▶ [Source excerpt]
Ooh jes looking superb today


----------



## angelish (7 August 2012)

carls scoring high at the mo for anyone not able to watch


----------



## NR99 (7 August 2012)

Yes lots of positive vibes for Carl and the team


----------



## measles (7 August 2012)

Wow what extended trots! Goosebumps!


----------



## angelish (7 August 2012)

10's for extended trot


----------



## measles (7 August 2012)

10's! Poetry. Just peotry


----------



## TiddlyPups (7 August 2012)

Can barely breathe!


----------



## NR99 (7 August 2012)

So lovely, such a shame he is going to Spain


----------



## angelish (7 August 2012)

nailed the changes


----------



## Marydoll (7 August 2012)

Now that was another beautiful test, well done Carl


----------



## Marydoll (7 August 2012)

A well deserved mark


----------



## measles (7 August 2012)

What a wonderful thing to have the privilidge to watch!


----------



## TiddlyPups (7 August 2012)

And breathe! I agree with the marks, started off fantastic, dropped back a little in the middle and then improved again for the end


----------



## Pidgeon (7 August 2012)

What % pls?


----------



## TJP (7 August 2012)

What a horse!! Brilliant. 80.540%


----------



## angelish (7 August 2012)

80.540 for carl


----------



## smac (7 August 2012)

80.5%


----------



## NR99 (7 August 2012)

Can only watch, can't here but that should be an 80% test (hopefully)


----------



## Fidgety (7 August 2012)

That was just awesome!


----------



## Marydoll (7 August 2012)

measles said:



			What a wonderful thing to have the privilidge to watch!
		
Click to expand...

Are you there today again  im so jel


----------



## jenbleep (7 August 2012)

YES  Broke the 80% mark


----------



## NR99 (7 August 2012)

*hear - nerves!


----------



## NR99 (7 August 2012)

Oh fantastic!

Would someone mind commenting on the marks in the other GB tests as its frustrating not being able to hear or see them


----------



## dollymix (7 August 2012)

Fantastic ride for Carl! Utopia has an awesome extended trot and a stunning passage


----------



## Fools Motto (7 August 2012)

Well Done Carl and Uthopia...

Now breathe for a bit, until the next GBR rider!


----------



## _GG_ (7 August 2012)

I think Utopias extended trot should be used as the benchmark to which all others must strive to attain. It is quite simply perfect in every way and you could even hear the crown make a collective gasp it was so breathtaking. 

I really need a wee and a cup of tea, but I just can't move


----------



## Hedgewitch13 (7 August 2012)

Lovely test!

I snuck into our library at work to watch it on one of the broadband pcs we have in there. Can't watch it on our desk pcs. Oh and we have a tv on in our canteen


----------



## JVB (7 August 2012)

I'm not sure if my nerves can take another afternoon like yesterday, this is awesome!

▶ [Record excerpts]

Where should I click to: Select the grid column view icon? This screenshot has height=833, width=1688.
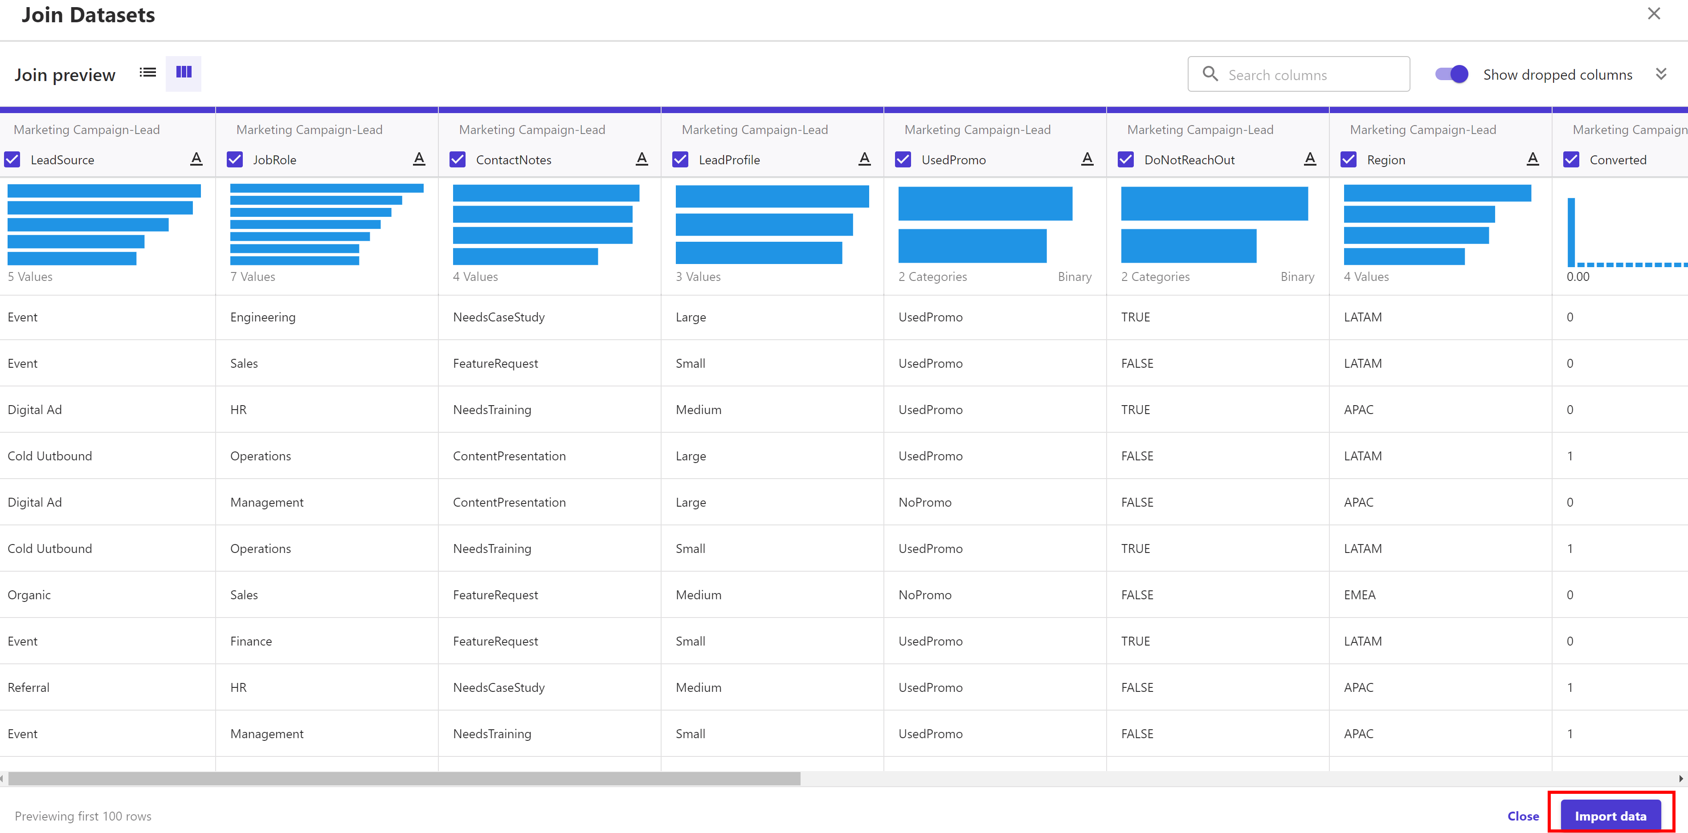click(183, 73)
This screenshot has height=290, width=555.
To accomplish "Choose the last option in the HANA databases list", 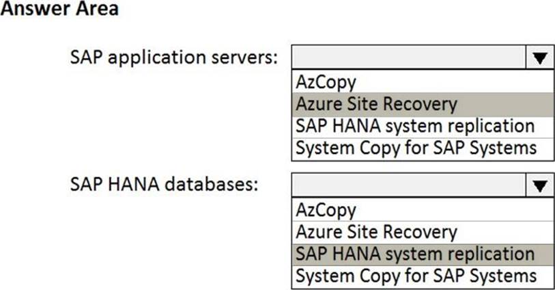I will click(416, 275).
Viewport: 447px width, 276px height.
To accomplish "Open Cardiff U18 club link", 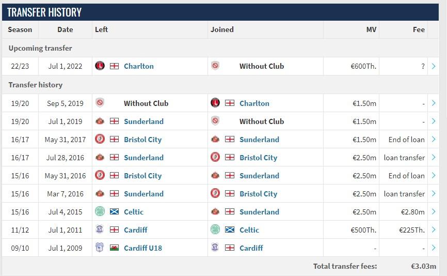I will [x=142, y=248].
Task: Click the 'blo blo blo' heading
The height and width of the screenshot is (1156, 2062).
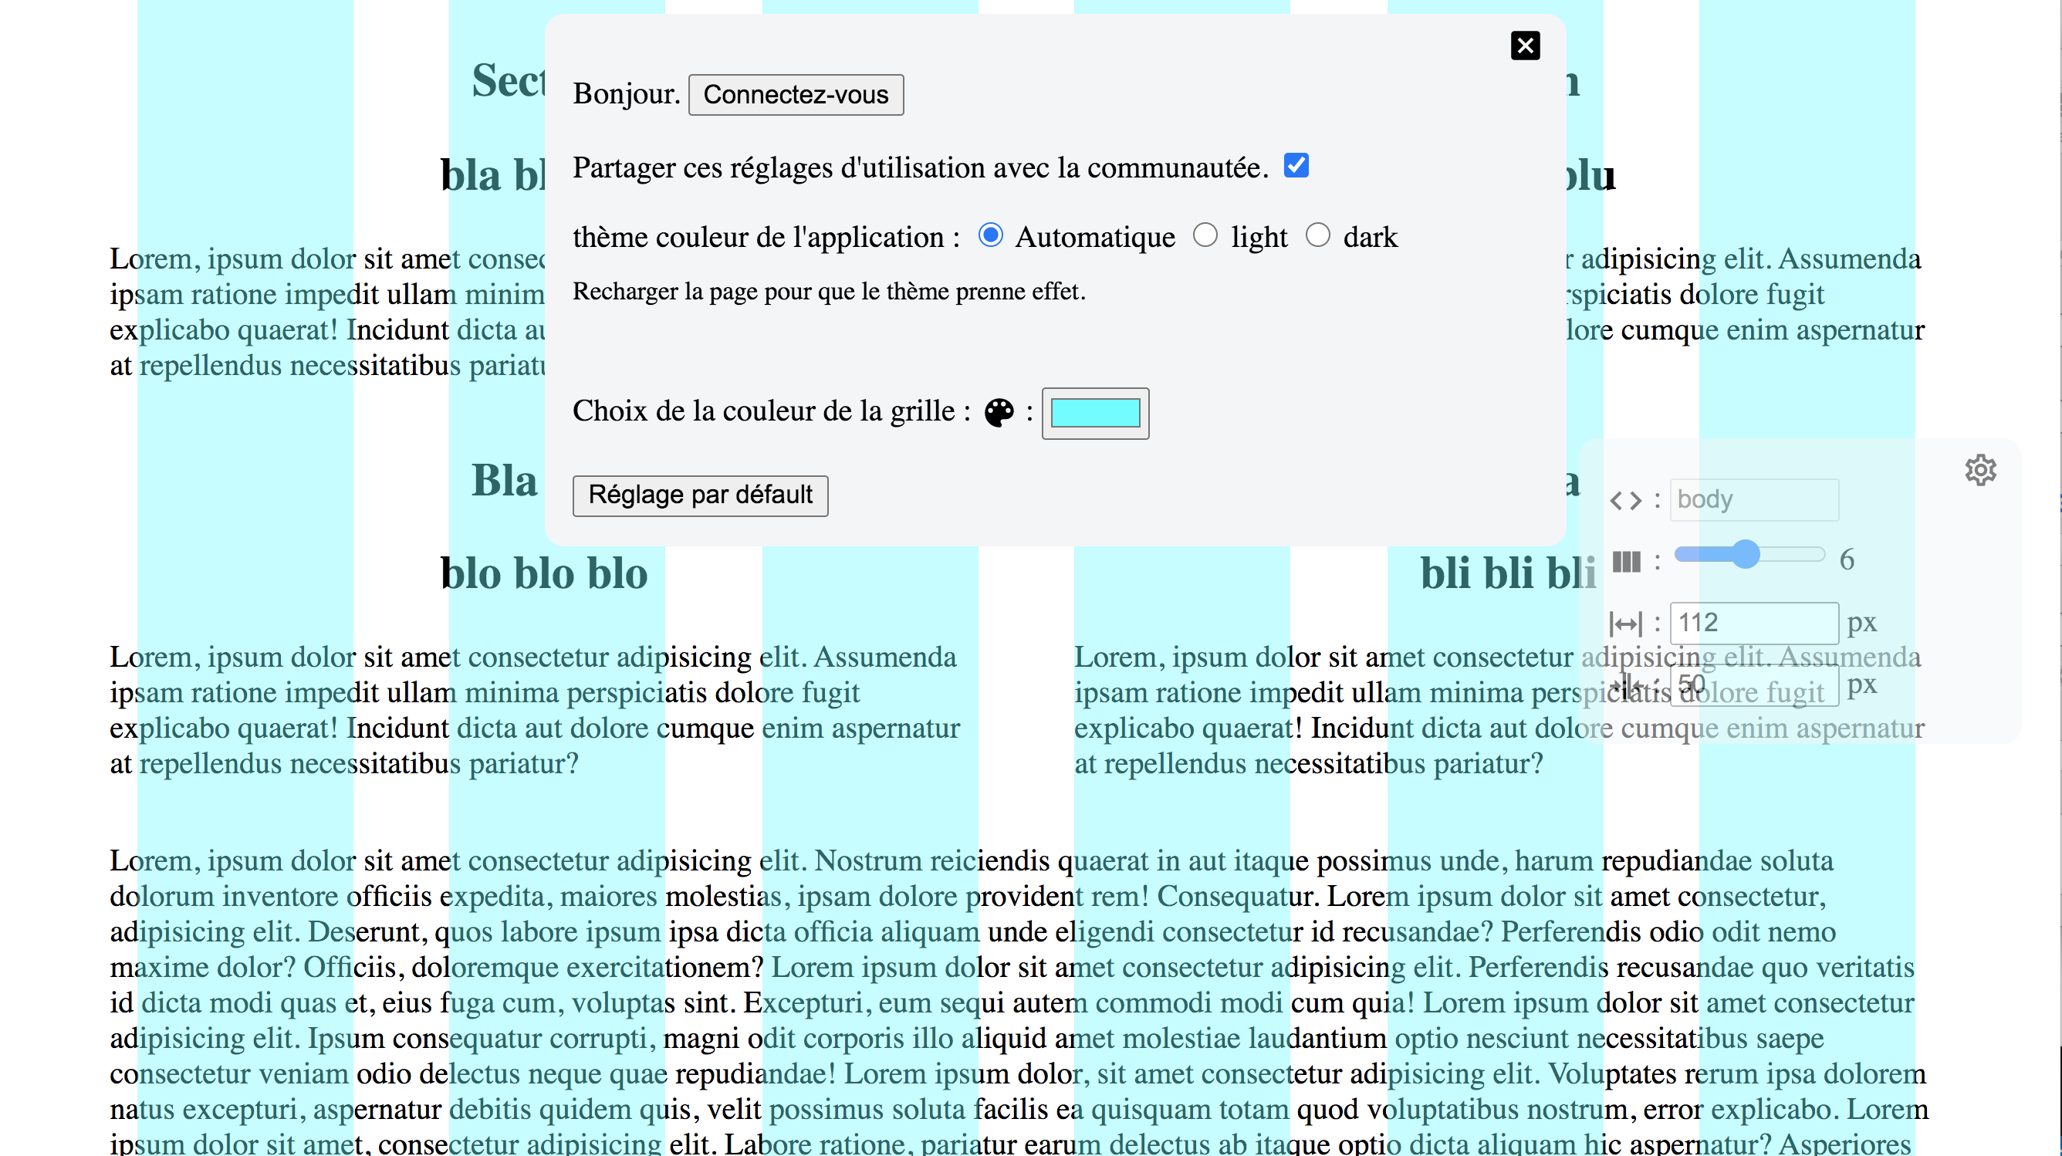Action: [x=544, y=573]
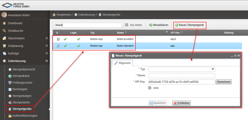Viewport: 248px width, 120px height.
Task: Click edit icon for Mobil erweitert row
Action: coord(59,39)
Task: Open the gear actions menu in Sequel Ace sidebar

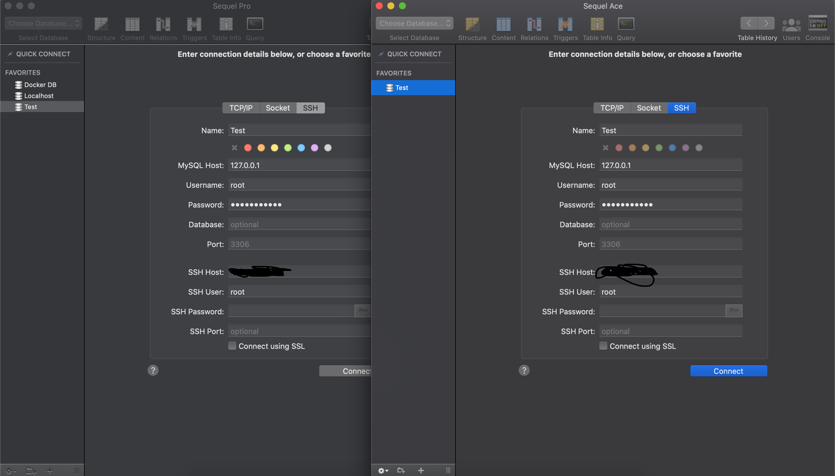Action: [x=383, y=470]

▶ [Work to complete]
a: In the dressage forum thread, change "frustrating" to "annoying" in the passage that begins at the words "Oh fantastic!" and stops after "dollymix (7 August 2012)". Give that passage back in full.
b: Quote every post that angelish made in the dressage forum thread.
c: Resume the dressage forum thread after its last post and add a few more posts in the same style.

▶ [Responses to the tasks]
a:
Oh fantastic!

Would someone mind commenting on the marks in the other GB tests as its annoying not being able to hear or see them


----------



## dollymix (7 August 2012)

b:
- carls scoring high at the mo for anyone not able to watch
- 10's for extended trot
- nailed the changes
- 80.540 for carl

c:
----------



## PorkChop (7 August 2012)

Agree that Uthopia's extended trot is awesome  could watch Carl ride all day long!


----------



## angelish (7 August 2012)

a few mistakes now for the danish rider (clearwater) 

anky next then desperado for germany 

then laura after those two


----------



## smac (7 August 2012)

denmark 72.063


----------



## littlenordic (7 August 2012)

has charlotte been yet????


----------



## angelish (7 August 2012)

littlenordic said:



			has charlotte been yet????
		
Click to expand...

not till 3.55


----------



## angelish (7 August 2012)

live scores/updates and running order 

http://www.london2012.com/equestrian/event/dressage-individual/index.html?v=20120807-145348446


----------



## claracanter (7 August 2012)

Is Anky one of the Rolkur riders?


----------



## _GG_ (7 August 2012)

Salinero has been BTV the whole test so far. 

Salinero is a stunning and extremely expressive horse, so hard for judges to mark down on his movement, but she should lose marks for BTV and the tension.


----------



## Wheels (7 August 2012)

Claracanter, lanky is THE rollkur rider, she and her hubby are where it all began


----------



## Marydoll (7 August 2012)

Ankys yest not doing it for me, nice, bit nothing special, nice pirouettes though


----------



## Marydoll (7 August 2012)

_GG_ said:



			Salinero has been BTV the whole test so far. 

Salinero is a stunning and extremely expressive horse, so hard for judges to mark down on his movement, but she should lose marks for BTV and the tension.
		
Click to expand...

Agreed


----------



## I love my Spanish horse (7 August 2012)

this is 'dressage at its very best' apparently, good old mike tucker, portraying the facts as usual!


----------



## _GG_ (7 August 2012)

Well, to the untrained eye, that would be seen as an almost faultless test, so there will I am sure be people not horsey wondering why that didn't score more highly. 

So, in conclusion, good to know that the judges are clearly penalising horses being BTV and on the forehand.


----------



## _GG_ (7 August 2012)

74.937%

I would put money on that really pi$$ing her and Sjef off considering Carls score. 

That kind of makes me happy


----------



## angelish (7 August 2012)

10min break before the next german rider


----------



## _GG_ (7 August 2012)

Yay, I can have a wee and make a brew


----------



## NR99 (7 August 2012)

_GG_ said:



			74.937%

I would put money on that really pi$$ing her and Sjef off considering Carls score. 

That kind of makes me happy 

Click to expand...

And why not, it is about time the marks reflected the method of training.  I'm betting Team GB are pretty happy too


----------



## _GG_ (7 August 2012)

NR99 said:



			And why not, it is about time the marks reflected the method of training.  I'm betting Team GB are pretty happy too 

Click to expand...

Yep. Just rewinded and showed my completely non horsey partner and he said, "but that looked really good...horse was obedient, did everything right, better than any you showed me earlier (first session).

Just goes to show how easy it is to see something as beautiful when in fact it is covering up a horrible method.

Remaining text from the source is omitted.